Es el presente, del que sólo podemos tener verdaderamente constancia; mas el testimonio (escrito y firmado en el aire por volátiles notarios) dura un instante. ¿Cuánto es la duración de un instante? ¿Puede medirse? Es tal vez el que va desgranándose, y se lo lleva a cuestas aquel borriquillo de molino harinero a medida que sale de la piedra que lo muele. Muy poco después (apenas notes su invisible peso, el peso de los días) serán sacos de harina que no contienen más que las maldiciones de Sísifo o los últimos estertores del tísico Jean Vigo.
Dices que es pan para mañana, pero qué es el futuro. No es más que un horizonte sin línea que además se difumina en una vastedad sin nombre y, oh malditas parcas, el pasado es una ficción pegada a la piel como el sudor que brota después del trabajo ya finalizado, y se deshace en una suerte de gestos, detalles y palabras como señales de humo (en mitad de una seca y desangelada Historia que anda casi lejos de nosotros y de la que tampoco podemos zafarnos). Contempla esas señales grisáceas en su indiferente ascensión y posterior difuminado hasta una muerte segura, duran no más que un instante.
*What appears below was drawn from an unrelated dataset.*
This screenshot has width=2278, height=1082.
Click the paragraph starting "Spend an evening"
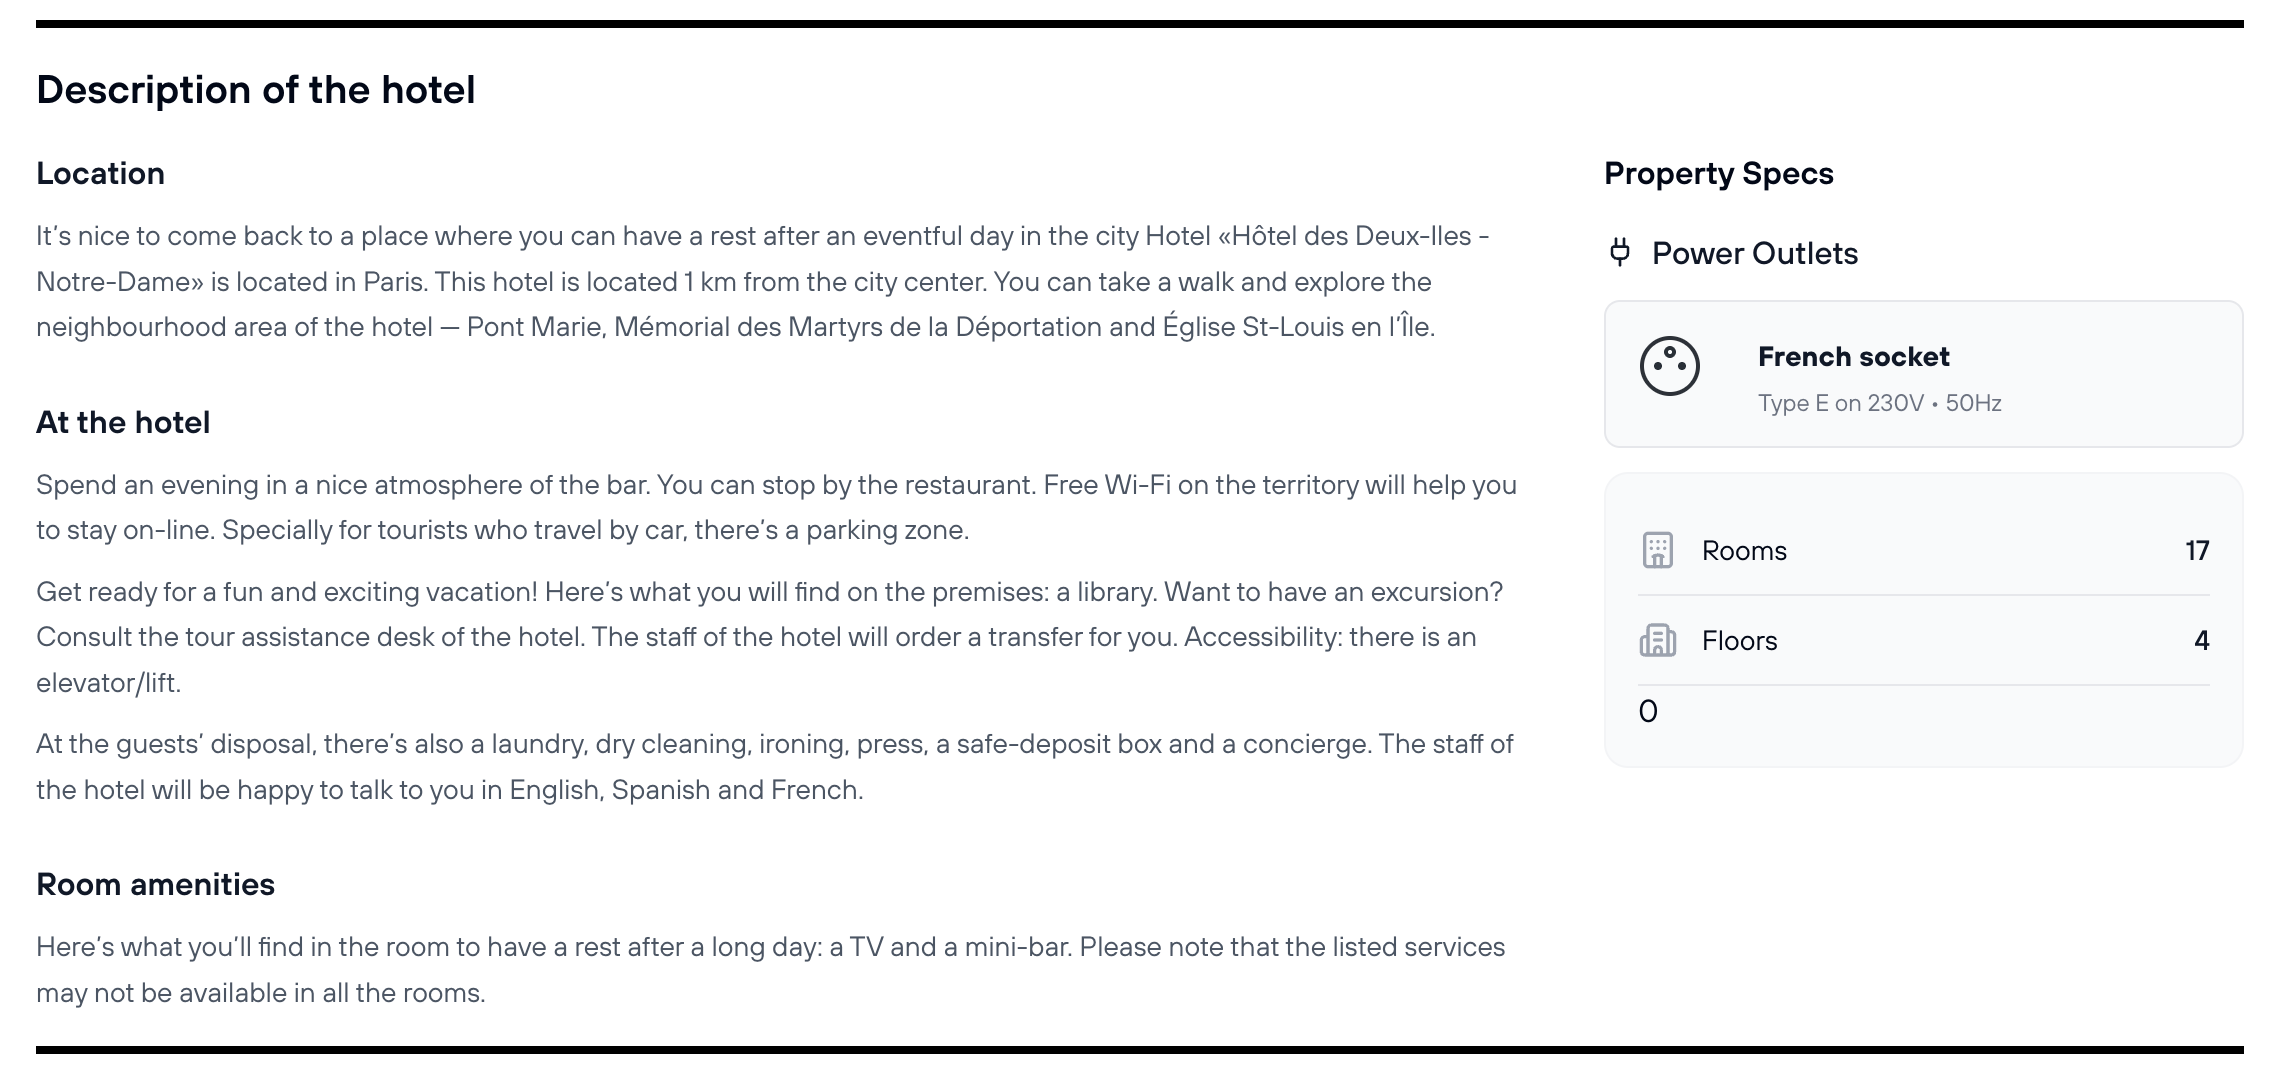click(776, 507)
Intenta cazarlas: en un parpadeo, desaparecen... A la vista está que lo que vivimos, el tiempo de “vivir” (en infinitivo, porque le da el mayor énfasis en su máxima intensidad de presente) no sé adonde va a parar y, si desemboca, en qué océano; no sé qué río se lo lleva, dice Heráclito que nunca es el mismo..
Estas palabras que ahora lees, o que lo intentas (te agradezco esa cortesía), ahora existen. Son la materia luminosa de aquellas estrellas que se colapsaron hace millones de años luz y ahora te vienen a visitar en forma de miríadas de luciérnagas en el sueño de una noche de verano. Un día se olvidarán en un baúl que también perecerá bajo las leyes del tiempo, nada es inmortal (por fortuna). Un día serán pura indefinición... como aquellas estrellas una vez parturientas y vivas y ahora cadáver y pálidamente estériles.
Es ahora tiempo de vivir, y no desfallezcas: carpe diem.